The Bangkok Post has a really very interesting story on Thaksin Shinawatra in the region, even if it is, as often it is in the Post, from a “the source,” meaning an anonymous source.
The report says that the exiled former prime minister has appealed to several groups on “his side” of politics to “forgive and forget” all of the nasty things that have happened since the 2006 military coup. Such “reconciliation” might well serve Thaksin’s personal-cum-political interests, like trying to get his hands back on some of his confiscated lucre.
Thaksin has never been very adept at separating his own interests from those of the state and government, and this has long been his political Achilles heel. It seems he never learns on this score.
According to the Post, “tried unsuccessfully to ask relatives of the red shirts who were killed by government forces in 2010 to forgive for the sake of reconciliation.”
Good for them! Apparently, some of the relatives of those killed “at the Ratchaprasong intersection on May 19, 2010 could not accept what Thaksin asked, particularly for them to forgive those responsible for the death of 92 people.” Nor should they have to just to serve Thaksin’s personal/political interests or those of the elite who had them killed.

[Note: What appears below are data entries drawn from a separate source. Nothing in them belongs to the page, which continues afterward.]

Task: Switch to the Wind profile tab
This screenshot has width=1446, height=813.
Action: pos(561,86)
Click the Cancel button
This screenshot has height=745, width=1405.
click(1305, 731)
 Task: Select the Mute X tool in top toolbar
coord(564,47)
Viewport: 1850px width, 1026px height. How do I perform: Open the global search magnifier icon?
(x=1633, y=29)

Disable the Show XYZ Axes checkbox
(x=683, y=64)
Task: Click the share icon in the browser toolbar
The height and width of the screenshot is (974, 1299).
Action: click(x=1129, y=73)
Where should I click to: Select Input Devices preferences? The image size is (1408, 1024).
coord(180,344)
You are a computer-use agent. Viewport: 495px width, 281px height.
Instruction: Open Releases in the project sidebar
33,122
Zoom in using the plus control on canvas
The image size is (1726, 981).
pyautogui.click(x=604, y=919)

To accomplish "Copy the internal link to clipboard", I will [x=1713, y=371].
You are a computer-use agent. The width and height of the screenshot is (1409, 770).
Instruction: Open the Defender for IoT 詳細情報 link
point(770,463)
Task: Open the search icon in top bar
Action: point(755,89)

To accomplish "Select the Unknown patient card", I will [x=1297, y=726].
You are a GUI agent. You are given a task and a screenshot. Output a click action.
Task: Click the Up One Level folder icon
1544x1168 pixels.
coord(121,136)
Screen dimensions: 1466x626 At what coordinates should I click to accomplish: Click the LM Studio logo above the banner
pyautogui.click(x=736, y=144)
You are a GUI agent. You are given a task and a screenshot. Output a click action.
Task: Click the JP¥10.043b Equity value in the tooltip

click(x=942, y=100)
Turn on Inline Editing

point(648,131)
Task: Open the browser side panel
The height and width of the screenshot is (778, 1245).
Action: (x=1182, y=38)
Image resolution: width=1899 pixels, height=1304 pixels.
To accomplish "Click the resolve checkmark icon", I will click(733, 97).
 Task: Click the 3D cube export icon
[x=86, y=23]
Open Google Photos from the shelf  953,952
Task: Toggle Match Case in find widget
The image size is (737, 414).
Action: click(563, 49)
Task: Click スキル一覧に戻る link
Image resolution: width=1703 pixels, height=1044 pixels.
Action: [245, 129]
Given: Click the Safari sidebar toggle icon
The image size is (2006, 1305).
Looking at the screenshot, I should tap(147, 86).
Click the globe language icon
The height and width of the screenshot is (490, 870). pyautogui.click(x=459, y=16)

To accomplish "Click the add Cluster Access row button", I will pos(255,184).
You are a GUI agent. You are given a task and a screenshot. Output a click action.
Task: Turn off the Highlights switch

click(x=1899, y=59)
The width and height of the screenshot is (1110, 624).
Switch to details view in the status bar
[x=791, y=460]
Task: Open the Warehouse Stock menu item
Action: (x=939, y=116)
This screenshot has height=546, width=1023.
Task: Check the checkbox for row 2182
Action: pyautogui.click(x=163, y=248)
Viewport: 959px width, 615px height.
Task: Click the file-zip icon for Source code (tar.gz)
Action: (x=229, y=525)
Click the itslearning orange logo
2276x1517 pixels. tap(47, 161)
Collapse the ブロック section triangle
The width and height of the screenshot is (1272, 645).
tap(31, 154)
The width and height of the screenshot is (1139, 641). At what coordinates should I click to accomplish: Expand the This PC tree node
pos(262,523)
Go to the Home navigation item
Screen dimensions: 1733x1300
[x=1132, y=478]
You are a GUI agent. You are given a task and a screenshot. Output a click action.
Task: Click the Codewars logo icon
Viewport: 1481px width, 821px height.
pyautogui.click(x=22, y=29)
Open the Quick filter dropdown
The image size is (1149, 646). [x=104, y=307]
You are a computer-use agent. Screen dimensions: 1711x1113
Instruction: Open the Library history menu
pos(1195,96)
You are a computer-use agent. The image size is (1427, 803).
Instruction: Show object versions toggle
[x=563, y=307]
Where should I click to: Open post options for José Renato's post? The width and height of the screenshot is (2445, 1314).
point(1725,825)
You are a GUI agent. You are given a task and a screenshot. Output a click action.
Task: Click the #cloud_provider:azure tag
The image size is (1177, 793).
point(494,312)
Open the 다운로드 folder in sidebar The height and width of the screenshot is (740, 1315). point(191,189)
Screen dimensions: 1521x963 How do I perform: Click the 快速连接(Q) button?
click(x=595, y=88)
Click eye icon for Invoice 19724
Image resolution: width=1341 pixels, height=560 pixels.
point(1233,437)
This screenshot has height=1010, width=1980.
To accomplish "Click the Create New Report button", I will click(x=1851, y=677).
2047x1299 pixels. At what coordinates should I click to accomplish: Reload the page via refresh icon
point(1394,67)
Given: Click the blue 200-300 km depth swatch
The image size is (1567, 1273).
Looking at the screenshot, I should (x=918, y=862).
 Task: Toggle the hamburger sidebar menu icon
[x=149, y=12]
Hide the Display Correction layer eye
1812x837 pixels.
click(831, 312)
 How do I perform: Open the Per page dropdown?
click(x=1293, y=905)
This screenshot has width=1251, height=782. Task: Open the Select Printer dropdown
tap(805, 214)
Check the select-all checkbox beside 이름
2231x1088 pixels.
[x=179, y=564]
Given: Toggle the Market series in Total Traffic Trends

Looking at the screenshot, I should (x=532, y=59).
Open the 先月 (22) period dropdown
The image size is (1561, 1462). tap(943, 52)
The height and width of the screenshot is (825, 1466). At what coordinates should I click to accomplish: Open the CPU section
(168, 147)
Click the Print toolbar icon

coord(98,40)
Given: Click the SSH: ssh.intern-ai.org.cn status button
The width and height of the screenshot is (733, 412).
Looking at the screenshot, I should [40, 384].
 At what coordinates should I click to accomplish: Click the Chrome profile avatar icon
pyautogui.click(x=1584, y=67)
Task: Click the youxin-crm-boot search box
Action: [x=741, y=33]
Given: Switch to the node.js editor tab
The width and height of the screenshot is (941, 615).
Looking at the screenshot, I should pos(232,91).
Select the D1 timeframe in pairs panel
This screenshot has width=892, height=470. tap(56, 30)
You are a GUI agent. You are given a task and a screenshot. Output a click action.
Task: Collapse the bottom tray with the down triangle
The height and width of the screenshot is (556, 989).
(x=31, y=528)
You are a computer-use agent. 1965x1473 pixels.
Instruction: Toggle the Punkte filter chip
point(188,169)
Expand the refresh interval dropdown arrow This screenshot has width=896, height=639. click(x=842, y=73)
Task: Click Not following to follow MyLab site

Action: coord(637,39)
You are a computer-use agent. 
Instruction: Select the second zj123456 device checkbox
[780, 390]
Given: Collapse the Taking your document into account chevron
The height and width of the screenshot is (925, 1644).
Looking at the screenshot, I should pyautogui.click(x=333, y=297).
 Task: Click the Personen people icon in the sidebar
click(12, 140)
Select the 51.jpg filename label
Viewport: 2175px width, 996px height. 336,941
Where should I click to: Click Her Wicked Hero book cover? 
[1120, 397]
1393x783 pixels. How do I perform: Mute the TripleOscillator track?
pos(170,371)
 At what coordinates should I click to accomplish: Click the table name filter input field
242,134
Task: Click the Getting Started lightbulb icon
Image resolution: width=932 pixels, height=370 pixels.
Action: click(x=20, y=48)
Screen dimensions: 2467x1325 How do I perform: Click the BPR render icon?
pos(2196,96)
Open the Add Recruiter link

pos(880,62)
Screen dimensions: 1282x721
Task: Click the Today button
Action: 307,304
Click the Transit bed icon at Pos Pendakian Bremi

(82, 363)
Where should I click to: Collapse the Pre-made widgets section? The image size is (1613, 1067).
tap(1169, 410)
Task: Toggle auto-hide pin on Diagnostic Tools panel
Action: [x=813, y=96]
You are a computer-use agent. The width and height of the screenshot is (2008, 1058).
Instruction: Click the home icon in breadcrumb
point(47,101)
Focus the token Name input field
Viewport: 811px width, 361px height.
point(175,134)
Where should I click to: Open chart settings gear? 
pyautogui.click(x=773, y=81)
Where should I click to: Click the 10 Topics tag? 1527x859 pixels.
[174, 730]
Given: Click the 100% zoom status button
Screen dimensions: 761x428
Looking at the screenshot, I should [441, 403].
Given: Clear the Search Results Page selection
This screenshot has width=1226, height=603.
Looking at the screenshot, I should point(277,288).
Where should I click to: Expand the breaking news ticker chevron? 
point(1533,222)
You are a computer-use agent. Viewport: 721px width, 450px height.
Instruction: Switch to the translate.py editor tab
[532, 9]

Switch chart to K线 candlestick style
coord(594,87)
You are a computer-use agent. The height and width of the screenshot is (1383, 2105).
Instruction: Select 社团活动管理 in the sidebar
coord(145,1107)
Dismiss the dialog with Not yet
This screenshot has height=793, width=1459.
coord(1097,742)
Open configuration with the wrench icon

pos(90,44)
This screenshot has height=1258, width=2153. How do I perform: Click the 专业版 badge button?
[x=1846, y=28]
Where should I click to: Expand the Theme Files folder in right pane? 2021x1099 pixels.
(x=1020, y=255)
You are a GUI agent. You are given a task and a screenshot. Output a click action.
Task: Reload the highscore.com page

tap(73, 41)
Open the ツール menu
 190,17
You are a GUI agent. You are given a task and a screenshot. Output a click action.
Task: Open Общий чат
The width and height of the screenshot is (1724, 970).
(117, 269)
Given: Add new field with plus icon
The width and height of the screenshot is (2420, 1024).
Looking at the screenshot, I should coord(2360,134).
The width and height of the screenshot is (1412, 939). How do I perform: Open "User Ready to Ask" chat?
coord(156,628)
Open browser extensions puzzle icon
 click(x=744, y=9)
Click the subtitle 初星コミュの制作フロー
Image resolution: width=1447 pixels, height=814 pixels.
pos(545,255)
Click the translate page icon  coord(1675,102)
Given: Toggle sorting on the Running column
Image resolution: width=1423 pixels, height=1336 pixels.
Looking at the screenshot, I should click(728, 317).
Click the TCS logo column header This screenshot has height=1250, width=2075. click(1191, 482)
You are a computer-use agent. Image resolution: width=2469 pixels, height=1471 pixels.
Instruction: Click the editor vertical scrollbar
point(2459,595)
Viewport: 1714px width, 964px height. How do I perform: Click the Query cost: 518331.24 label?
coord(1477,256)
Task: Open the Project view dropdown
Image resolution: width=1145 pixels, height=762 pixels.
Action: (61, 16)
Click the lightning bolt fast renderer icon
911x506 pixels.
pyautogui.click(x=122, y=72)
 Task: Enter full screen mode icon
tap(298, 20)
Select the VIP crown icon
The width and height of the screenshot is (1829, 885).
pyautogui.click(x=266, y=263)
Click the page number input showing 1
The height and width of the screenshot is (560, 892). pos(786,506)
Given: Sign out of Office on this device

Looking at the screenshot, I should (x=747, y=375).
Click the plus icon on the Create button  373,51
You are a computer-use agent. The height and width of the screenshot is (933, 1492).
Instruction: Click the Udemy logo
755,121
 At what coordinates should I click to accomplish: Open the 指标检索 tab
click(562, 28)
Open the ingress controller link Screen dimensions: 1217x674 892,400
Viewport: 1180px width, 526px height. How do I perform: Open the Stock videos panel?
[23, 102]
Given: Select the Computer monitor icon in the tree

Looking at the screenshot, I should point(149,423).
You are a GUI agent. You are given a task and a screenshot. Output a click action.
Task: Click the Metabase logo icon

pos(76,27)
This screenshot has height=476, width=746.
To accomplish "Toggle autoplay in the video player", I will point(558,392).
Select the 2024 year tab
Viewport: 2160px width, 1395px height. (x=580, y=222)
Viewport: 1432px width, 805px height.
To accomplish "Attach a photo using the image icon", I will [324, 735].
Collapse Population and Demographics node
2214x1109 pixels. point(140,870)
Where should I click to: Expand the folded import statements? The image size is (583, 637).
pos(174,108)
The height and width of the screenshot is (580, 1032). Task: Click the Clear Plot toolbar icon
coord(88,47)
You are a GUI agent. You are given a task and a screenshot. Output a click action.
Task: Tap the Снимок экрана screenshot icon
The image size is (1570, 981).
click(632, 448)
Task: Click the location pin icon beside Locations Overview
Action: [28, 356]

The report goes on to say that:
Thaksin also lobbied former classmates of Class 10 of the Armed Forces Academies Preparatory School to forget what happened to them after the Sept 19, 2006 coup, but also to no avail, a Class 10 member and one of Thaksin’s friends said.
Good for them!
Thaksin is said to have made:
his plea to UDD core members, relatives of the red shirts who lost their lives in political protests and his Class 10 colleagues who went to see him during Songkran in Laos, Cambodia and Singapore.
Apparently, “Thaksin wanted them to forget what happened and forgive all concerned, turn towards reconciliation and start anew.”
“The source” is said to have claimed:
Even though I am a friend of Thaksin, I and many other friends who fought together are of the opinion Thaksin was not right to have told them to forgive those who ordered the killing of their relatives. There must be people held responsible and punished. They can’t go unpunished after killing the people….
The source said that the relatives of the dead and former Class 10 officers, some of whom remain in “inactive posts,” claim they want “remedial action.”
Maybe such defiance will be a salutary lesson for Thaksin on Thailand’s new political mood.
Reconciliation is all fine and good, but the significant political change that Thaksin (probably unwittingly) unleashed through his election wins and “populist” politics has lessons that he has to learn just as much as those who occupy the rarefied heights of the royalist elite.
As Thaksin “reconciles” with that elite, whether as political tactic or through personal greed, he will be face defiance that, like other in the elite, will seem unfathomable. Undoubtedly Thailand’s politics has changed, but the plutocracy still wants to control.
Update: Readers will be interested in Nick Nostitz’s account of his journey to Cambodia with red shirts. It is at New Mandala, with some excellent pictures. The relevant parts of that report relate to: lese majeste, where Thaksin indicates a poor understanding of the issue; amnesty, where Thaksin seems vague and self-interested; and reconciliation where he seems self-interested and opposed by red shirts.